→ **Try it**:
Each entry below should be retyped exactly, with nothing omitted.

→ **Material supplied**:
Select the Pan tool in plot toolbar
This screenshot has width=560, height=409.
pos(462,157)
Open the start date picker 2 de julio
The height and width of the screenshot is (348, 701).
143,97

→ **The completed task**:
Select the Pan tool in plot toolbar
This screenshot has width=560, height=409.
pos(462,157)
Open the start date picker 2 de julio
The height and width of the screenshot is (348, 701).
143,97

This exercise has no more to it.